Louise Goddard is a hypnotherapst, but no, she isn’t going to swing a pendulum in your face and tell you you’re getting sleepy.
“I don’t think anybody really does that now,” she laughed.
In a Skype interview with the Fulcrum, Goddard debunked some myths about hypnosis and outlined how athletes can benefit from it.
“One of the most popular misconceptions is that I have power over the client, and that’s not really what happens. A hypnotist is only a guide, and you basically tell me what you want, what you want to think or feel in certain situations,” explained Goddard.
Hypnotherapy works by allowing a therapist to tap into your subconscious and help you convince yourself that you are reliving an empowering situation from your past—one where you were feeling on top of the world.
“Your subconscious mind doesn’t know the difference between what is vividly imagined and what is really going on,” explains Goddard. “So if you can harness that power and strength of really imagining a certain event that was really empowering, then your subconscious doesn’t know whether you are remembering or whether it is really happening.”

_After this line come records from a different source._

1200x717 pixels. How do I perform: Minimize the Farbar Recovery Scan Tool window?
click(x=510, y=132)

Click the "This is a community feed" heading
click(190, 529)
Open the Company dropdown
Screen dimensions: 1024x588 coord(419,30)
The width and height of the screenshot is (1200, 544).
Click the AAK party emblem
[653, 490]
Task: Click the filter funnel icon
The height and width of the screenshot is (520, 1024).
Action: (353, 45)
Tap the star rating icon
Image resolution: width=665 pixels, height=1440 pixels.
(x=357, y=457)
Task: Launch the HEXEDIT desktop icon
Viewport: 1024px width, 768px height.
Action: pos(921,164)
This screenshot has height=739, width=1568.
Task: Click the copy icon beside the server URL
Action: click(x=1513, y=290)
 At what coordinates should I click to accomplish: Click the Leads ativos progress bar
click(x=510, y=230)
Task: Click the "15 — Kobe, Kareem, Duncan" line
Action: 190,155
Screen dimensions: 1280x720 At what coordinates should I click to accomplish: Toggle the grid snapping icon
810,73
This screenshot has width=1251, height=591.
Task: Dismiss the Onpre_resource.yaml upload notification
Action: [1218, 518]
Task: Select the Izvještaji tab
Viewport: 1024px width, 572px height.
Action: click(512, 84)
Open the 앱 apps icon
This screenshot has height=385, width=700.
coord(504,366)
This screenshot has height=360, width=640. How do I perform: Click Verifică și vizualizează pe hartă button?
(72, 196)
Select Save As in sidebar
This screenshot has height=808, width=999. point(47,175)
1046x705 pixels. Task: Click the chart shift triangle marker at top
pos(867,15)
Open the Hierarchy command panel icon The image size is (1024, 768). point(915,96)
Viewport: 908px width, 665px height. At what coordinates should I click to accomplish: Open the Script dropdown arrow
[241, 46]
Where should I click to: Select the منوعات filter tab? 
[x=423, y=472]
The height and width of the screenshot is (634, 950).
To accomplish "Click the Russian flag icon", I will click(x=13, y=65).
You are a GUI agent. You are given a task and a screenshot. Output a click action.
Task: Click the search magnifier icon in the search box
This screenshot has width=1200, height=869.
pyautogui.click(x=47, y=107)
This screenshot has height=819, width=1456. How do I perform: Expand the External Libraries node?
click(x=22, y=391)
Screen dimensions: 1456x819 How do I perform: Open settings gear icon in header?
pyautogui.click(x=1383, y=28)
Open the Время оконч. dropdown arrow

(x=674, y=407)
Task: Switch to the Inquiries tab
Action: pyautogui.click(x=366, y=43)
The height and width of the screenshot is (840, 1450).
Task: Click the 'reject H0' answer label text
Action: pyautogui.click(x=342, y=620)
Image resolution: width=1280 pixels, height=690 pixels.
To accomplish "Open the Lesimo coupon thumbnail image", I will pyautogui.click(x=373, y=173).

The memory of a time where you were your strongest can be accessed if you train your mind to associate it with a gesture called an anchor, which can be as simple as pressing your thumb and index finger together.
“When you’re running and you get to that point where you think ‘Oh, that’s enough for today,’ but you really don’t want that to happen, then you can regenerate those feelings [of empowerment] by firing off that anchor. Everything will change; your breathing will even out, and your pace will lengthen,” said Goddard.
This process is not only useful as a physical aid, but also as a way to help athletes break through mental barriers. Louise Goddard described a past client, a tennis player, who feared injury and wasn’t performing at his top level. Using anchoring, he found he was able to go for shots that he otherwise wouldn’t attempt. Another of Goddard’s clients, a triathlete, used anchoring to perform at a level she had performed at before an injury, and was able to race with more confidence.
Unfortunately, seeing a psychologist or hypnotherapist may not be the only thing that’s keeping you from being the next Sidney Crosby or Michael Phelps—physiology and physical training are still the primary components of athleticism. But if you are on the cusp of achieving your own athletic goals, or struggling to overcome a fear or anxiety, maybe a visit to the psychologist or a quick NLP session is just what you need.
“When we want to achieve anything, we have to achieve it in our minds first,” said Goddard. “Anything has to be imagined first.”